Obligar a renunciar a la idea de patria, matando civilmente en el interior (la pena de muerte iba de suyo como última ratio, y no se escatimó el remedio), condenando a un exilio apátrida (no habrá palabras bastantes para el comportamiento rastrero de los buenos ciudadanos y gobiernos francés e inglés), sin que pese a todo dejara de funcionar la conciencia culpable (por eso había que arrojar una granada a la mina de los fusilados, para borrar las huellas), cualquier cosa vale según el principio filosófico (de derechas en este caso, pero da igual) de que "un preso es la diezmillonésima parte de una mierda" (arengaba, "a la población reclusa", I. Castrillón López , director de la Modelo de Barcelona en abril de 1941). (Sigo las informaciones de F. Moreno sobre la represión en la posguerra española, en el libro coordinado por Santos Juliá, Víctimas de la Guerra Civil, Booket, 2006.)
¿Qué piedad sirve frente a tanto mal? -inquirimos.

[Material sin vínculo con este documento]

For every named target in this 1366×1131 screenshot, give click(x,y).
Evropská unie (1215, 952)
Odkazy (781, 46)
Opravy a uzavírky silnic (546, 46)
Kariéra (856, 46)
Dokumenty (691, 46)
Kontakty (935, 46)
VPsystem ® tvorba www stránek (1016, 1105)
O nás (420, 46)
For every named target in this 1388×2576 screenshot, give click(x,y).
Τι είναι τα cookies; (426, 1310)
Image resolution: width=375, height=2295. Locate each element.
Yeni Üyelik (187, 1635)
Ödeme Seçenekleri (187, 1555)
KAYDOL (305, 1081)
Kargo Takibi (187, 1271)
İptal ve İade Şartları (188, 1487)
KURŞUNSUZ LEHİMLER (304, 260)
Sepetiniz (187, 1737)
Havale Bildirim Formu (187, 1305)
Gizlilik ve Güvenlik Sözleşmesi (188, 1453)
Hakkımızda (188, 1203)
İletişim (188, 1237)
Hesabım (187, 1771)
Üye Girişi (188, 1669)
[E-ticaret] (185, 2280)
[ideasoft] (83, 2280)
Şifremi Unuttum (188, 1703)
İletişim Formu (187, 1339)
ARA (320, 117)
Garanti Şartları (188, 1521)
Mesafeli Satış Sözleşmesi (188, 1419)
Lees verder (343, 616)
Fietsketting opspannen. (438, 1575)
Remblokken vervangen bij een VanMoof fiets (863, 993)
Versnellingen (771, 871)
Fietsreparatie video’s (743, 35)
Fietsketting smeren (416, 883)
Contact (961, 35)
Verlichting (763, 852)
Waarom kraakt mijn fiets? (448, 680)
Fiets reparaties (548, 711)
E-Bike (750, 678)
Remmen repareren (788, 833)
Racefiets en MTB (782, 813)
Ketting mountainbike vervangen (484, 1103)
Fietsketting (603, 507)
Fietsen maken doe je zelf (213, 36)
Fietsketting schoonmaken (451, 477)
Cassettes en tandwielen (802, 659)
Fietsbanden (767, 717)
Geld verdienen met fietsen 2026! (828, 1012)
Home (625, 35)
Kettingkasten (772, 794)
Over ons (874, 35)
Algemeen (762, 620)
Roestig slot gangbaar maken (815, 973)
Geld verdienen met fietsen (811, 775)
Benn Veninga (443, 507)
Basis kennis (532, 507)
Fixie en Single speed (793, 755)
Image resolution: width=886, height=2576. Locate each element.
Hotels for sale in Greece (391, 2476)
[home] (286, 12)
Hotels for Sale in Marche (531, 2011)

Milagrosamente, lo parecería en situaciones tan duras, quedaba posibilidad para el humor negro, para los juegos de lenguaje: como el de denominar, los internados en un campo de concentración francés (gobierno democrático en el país vecino, 1939 todavía), Boulevard Daladier al sitio donde estaba la indescriptible letrina (según Paul Preston, en su prontuario sobre la guerra española). Incluso aunque cupiera que el premier galo fuera homenajeable por algo que no fuera la infamia, aun así, el sonido negrísimo de las palabras de unos misérrimos españoles bastaría para derruir el castillo de la grandeur y fundirlo con la misma arena en la que estaban ellos malviviendo. Unido todo en el mismo tiempo mortal que cuantifica la arena.